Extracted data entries
*** Block opens ***
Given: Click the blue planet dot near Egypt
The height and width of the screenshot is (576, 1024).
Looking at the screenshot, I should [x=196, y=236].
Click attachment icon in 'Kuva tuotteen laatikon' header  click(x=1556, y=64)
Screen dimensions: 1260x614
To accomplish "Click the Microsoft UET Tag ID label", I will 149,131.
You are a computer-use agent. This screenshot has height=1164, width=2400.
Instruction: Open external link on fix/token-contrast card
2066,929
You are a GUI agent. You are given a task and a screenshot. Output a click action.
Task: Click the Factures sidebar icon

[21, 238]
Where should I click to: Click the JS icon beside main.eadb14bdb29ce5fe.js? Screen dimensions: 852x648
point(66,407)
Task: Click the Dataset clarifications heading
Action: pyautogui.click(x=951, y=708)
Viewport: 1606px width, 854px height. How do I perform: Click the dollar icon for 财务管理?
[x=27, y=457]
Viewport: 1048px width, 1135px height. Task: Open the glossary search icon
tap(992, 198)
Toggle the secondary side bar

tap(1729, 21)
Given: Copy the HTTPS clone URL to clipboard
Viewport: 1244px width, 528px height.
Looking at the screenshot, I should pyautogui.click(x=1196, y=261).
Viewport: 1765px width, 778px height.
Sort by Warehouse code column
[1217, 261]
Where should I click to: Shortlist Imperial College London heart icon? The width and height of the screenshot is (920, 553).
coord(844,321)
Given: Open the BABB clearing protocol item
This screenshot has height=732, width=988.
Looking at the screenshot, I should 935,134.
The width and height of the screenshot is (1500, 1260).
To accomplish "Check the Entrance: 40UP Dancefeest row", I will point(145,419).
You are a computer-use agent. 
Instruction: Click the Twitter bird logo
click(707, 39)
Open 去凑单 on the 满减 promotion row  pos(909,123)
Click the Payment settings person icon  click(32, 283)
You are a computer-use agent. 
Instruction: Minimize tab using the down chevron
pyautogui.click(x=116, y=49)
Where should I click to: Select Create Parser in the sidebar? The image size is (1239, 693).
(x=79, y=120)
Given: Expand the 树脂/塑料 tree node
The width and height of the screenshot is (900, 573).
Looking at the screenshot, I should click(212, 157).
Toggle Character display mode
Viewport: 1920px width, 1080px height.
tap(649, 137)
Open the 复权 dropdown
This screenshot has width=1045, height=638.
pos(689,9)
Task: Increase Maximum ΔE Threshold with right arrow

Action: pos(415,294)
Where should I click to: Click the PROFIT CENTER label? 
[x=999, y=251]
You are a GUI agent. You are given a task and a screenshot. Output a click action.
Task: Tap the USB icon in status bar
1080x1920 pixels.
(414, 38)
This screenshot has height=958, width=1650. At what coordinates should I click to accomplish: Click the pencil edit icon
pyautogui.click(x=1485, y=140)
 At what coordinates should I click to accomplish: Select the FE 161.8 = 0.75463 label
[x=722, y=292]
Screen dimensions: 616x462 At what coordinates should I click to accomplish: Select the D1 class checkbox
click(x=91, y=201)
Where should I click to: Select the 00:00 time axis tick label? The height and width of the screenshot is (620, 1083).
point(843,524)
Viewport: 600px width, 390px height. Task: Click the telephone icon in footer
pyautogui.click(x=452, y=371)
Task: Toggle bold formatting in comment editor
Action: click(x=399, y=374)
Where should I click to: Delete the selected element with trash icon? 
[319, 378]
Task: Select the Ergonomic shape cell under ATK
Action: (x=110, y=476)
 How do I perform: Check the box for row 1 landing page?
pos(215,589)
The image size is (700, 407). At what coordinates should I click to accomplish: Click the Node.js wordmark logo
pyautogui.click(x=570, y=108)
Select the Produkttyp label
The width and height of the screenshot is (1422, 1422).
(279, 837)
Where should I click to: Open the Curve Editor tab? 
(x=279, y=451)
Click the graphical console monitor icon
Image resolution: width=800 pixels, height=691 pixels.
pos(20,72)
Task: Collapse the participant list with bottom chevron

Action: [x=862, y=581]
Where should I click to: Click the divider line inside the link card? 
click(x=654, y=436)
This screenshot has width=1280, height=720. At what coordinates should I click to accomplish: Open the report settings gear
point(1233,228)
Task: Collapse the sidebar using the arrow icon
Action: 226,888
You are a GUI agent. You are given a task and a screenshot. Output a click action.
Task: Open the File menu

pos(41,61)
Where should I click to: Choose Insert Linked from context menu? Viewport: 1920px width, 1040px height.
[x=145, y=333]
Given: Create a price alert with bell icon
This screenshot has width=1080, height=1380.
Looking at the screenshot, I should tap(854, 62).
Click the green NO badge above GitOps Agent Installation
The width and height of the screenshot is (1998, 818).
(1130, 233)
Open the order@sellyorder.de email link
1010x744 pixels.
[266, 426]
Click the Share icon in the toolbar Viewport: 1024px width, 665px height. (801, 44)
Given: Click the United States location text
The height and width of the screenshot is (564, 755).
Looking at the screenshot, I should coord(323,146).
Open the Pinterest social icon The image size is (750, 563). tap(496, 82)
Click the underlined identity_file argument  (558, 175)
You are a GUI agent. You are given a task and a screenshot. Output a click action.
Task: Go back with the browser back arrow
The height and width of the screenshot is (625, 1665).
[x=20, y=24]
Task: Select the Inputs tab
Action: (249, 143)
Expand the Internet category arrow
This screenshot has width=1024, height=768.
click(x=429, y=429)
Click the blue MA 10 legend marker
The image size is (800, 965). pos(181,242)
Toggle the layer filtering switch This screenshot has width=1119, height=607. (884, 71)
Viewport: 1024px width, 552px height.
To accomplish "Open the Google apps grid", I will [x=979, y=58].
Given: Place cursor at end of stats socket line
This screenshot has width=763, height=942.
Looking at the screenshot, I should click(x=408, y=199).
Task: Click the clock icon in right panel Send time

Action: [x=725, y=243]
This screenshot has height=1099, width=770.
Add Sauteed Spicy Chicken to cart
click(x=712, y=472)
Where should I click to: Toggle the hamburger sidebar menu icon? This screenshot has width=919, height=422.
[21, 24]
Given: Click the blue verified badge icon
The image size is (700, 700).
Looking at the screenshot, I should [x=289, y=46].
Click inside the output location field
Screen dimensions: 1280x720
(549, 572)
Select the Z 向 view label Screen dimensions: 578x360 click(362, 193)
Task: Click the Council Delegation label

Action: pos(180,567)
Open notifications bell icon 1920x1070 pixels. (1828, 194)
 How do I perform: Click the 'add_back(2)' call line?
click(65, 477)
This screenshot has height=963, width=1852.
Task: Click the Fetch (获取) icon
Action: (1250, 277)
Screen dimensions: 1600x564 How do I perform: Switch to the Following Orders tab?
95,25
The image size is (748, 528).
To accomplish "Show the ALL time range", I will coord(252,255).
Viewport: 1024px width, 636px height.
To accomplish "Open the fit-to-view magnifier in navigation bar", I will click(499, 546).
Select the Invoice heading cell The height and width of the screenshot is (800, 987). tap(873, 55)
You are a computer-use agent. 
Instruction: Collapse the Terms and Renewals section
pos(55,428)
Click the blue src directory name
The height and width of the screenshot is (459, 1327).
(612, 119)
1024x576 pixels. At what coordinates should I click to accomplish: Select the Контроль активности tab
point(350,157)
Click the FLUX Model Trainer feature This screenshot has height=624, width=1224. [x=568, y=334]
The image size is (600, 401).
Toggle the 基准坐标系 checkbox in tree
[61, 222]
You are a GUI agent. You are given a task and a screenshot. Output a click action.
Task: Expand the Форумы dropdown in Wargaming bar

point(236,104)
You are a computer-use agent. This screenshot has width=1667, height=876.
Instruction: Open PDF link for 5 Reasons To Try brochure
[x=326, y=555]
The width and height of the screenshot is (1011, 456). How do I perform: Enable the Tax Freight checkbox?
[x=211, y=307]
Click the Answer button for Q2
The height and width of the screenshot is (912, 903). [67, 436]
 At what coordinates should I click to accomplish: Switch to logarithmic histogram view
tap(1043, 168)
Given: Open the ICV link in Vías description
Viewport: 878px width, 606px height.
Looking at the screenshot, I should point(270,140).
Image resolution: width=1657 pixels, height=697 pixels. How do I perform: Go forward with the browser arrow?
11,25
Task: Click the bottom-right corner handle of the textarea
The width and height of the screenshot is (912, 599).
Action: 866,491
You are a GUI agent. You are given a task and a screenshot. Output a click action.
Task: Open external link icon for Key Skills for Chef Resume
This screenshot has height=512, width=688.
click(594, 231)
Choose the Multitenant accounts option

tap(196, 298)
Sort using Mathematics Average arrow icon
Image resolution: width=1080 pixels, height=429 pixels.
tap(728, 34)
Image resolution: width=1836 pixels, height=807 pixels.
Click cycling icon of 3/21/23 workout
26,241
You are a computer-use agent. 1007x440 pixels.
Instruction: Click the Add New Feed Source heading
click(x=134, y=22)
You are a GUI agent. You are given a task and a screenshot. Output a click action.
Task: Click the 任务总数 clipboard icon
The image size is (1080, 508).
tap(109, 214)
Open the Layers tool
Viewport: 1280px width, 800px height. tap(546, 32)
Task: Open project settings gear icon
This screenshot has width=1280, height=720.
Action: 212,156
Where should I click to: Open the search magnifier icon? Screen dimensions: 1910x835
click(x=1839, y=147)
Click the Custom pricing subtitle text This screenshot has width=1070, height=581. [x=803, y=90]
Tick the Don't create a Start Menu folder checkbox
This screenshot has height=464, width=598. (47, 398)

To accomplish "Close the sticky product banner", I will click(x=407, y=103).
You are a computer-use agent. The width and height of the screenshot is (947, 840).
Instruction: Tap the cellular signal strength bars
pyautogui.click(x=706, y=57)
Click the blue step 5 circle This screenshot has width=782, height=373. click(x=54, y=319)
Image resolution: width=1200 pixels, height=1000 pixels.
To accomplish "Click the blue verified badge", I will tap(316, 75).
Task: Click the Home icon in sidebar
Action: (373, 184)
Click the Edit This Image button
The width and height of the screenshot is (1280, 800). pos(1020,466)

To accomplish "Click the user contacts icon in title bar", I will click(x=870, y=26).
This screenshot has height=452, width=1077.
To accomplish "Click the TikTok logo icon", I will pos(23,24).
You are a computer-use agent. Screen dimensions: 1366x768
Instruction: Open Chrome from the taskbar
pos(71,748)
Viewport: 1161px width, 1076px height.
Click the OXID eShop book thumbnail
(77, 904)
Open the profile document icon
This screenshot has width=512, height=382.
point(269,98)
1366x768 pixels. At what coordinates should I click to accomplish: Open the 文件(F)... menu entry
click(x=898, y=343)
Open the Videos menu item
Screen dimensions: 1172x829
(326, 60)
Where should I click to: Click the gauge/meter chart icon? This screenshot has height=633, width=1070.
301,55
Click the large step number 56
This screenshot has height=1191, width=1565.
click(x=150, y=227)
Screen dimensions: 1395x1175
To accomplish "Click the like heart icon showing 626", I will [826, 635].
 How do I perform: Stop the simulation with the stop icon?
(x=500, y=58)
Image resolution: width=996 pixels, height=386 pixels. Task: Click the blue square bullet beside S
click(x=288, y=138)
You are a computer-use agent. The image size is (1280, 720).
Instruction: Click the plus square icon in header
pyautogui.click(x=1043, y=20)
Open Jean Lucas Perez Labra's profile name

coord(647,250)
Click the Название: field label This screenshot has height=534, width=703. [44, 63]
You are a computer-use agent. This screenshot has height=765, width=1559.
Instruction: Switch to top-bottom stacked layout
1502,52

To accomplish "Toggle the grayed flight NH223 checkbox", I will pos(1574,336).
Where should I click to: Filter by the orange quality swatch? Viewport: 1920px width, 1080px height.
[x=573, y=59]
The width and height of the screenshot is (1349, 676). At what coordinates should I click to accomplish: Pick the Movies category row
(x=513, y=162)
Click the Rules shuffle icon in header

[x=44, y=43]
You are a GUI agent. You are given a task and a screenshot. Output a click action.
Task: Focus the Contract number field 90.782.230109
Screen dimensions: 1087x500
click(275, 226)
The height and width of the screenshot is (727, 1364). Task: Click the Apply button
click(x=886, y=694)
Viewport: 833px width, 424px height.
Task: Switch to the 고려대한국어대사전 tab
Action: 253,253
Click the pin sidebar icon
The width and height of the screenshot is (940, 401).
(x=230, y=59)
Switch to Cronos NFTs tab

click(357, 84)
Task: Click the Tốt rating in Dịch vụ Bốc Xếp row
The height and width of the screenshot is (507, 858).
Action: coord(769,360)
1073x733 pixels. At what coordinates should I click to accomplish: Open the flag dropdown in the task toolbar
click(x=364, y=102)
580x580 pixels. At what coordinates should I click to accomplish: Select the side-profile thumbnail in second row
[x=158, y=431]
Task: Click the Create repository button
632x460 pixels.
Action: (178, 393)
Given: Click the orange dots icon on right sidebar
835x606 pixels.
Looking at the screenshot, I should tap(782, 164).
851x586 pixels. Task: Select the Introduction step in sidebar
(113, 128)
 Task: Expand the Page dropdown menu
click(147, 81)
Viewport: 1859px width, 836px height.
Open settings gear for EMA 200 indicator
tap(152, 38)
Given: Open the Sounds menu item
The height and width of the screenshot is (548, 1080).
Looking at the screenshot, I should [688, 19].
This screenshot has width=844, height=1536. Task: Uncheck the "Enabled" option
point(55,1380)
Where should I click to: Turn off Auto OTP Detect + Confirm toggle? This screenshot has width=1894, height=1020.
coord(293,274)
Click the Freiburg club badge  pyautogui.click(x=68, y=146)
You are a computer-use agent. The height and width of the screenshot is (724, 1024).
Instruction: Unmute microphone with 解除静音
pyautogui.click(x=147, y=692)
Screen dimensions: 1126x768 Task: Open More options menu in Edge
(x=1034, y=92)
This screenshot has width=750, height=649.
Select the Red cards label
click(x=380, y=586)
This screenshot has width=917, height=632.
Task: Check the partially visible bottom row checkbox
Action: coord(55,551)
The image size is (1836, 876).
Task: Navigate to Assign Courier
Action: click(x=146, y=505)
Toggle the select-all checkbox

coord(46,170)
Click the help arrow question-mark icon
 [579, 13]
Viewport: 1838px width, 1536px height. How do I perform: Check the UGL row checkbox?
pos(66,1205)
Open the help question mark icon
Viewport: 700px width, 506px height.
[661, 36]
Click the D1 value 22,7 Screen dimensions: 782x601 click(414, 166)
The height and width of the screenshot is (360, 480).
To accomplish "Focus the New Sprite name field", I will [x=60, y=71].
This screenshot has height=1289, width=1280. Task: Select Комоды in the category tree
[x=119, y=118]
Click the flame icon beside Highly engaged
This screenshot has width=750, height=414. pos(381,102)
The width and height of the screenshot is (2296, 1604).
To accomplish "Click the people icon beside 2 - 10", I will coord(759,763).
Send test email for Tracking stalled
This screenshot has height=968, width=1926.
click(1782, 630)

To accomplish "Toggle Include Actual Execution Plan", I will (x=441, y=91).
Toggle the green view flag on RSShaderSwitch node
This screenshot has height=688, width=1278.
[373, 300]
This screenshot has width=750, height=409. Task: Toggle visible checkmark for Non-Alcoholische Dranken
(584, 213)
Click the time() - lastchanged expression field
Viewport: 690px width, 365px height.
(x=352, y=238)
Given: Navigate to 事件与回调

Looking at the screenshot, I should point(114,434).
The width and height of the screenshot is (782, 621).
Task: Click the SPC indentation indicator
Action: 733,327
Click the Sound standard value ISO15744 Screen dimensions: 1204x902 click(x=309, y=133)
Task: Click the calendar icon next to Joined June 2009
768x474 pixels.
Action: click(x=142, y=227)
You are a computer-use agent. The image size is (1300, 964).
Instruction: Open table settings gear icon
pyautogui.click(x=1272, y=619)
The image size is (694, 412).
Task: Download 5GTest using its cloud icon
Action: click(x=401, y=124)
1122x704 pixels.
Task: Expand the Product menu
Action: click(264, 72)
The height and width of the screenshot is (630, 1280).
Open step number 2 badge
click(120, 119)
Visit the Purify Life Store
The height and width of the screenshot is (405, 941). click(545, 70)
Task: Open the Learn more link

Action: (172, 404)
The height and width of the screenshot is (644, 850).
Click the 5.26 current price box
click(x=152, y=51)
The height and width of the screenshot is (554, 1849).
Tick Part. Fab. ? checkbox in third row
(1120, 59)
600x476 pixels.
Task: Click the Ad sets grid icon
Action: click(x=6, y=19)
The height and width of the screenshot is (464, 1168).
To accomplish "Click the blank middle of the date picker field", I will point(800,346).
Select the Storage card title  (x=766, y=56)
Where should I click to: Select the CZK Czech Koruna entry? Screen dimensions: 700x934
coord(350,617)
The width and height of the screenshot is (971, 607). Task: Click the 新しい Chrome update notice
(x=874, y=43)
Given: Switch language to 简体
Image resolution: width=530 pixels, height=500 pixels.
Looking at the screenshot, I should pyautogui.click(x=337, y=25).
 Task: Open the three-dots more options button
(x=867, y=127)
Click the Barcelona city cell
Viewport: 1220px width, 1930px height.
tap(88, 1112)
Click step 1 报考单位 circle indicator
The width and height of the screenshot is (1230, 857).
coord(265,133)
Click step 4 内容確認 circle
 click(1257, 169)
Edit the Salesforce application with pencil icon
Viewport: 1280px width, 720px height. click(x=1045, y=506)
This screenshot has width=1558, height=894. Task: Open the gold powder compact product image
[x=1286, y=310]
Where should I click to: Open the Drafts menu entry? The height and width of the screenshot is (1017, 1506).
*** Block closes ***
## Requirement
Go to the line with "The height and width of the screenshot is (576, 1024)." in the entries above and repeat every line from there through the line with "Given: Expand the 树脂/塑料 tree node", exactly and with no other text.

## Response to the task
The height and width of the screenshot is (576, 1024).
Looking at the screenshot, I should [x=196, y=236].
Click attachment icon in 'Kuva tuotteen laatikon' header  click(x=1556, y=64)
Screen dimensions: 1260x614
To accomplish "Click the Microsoft UET Tag ID label", I will 149,131.
You are a computer-use agent. This screenshot has height=1164, width=2400.
Instruction: Open external link on fix/token-contrast card
2066,929
You are a GUI agent. You are given a task and a screenshot. Output a click action.
Task: Click the Factures sidebar icon

[21, 238]
Where should I click to: Click the JS icon beside main.eadb14bdb29ce5fe.js? Screen dimensions: 852x648
point(66,407)
Task: Click the Dataset clarifications heading
Action: pyautogui.click(x=951, y=708)
Viewport: 1606px width, 854px height. How do I perform: Click the dollar icon for 财务管理?
[x=27, y=457]
Viewport: 1048px width, 1135px height. Task: Open the glossary search icon
tap(992, 198)
Toggle the secondary side bar

tap(1729, 21)
Given: Copy the HTTPS clone URL to clipboard
Viewport: 1244px width, 528px height.
Looking at the screenshot, I should pyautogui.click(x=1196, y=261).
Viewport: 1765px width, 778px height.
Sort by Warehouse code column
[1217, 261]
Where should I click to: Shortlist Imperial College London heart icon? The width and height of the screenshot is (920, 553).
coord(844,321)
Given: Open the BABB clearing protocol item
This screenshot has height=732, width=988.
Looking at the screenshot, I should 935,134.
The width and height of the screenshot is (1500, 1260).
To accomplish "Check the Entrance: 40UP Dancefeest row", I will point(145,419).
You are a computer-use agent. 
Instruction: Click the Twitter bird logo
click(707, 39)
Open 去凑单 on the 满减 promotion row  pos(909,123)
Click the Payment settings person icon  click(32, 283)
You are a computer-use agent. 
Instruction: Minimize tab using the down chevron
pyautogui.click(x=116, y=49)
Where should I click to: Select Create Parser in the sidebar? The image size is (1239, 693).
(x=79, y=120)
Given: Expand the 树脂/塑料 tree node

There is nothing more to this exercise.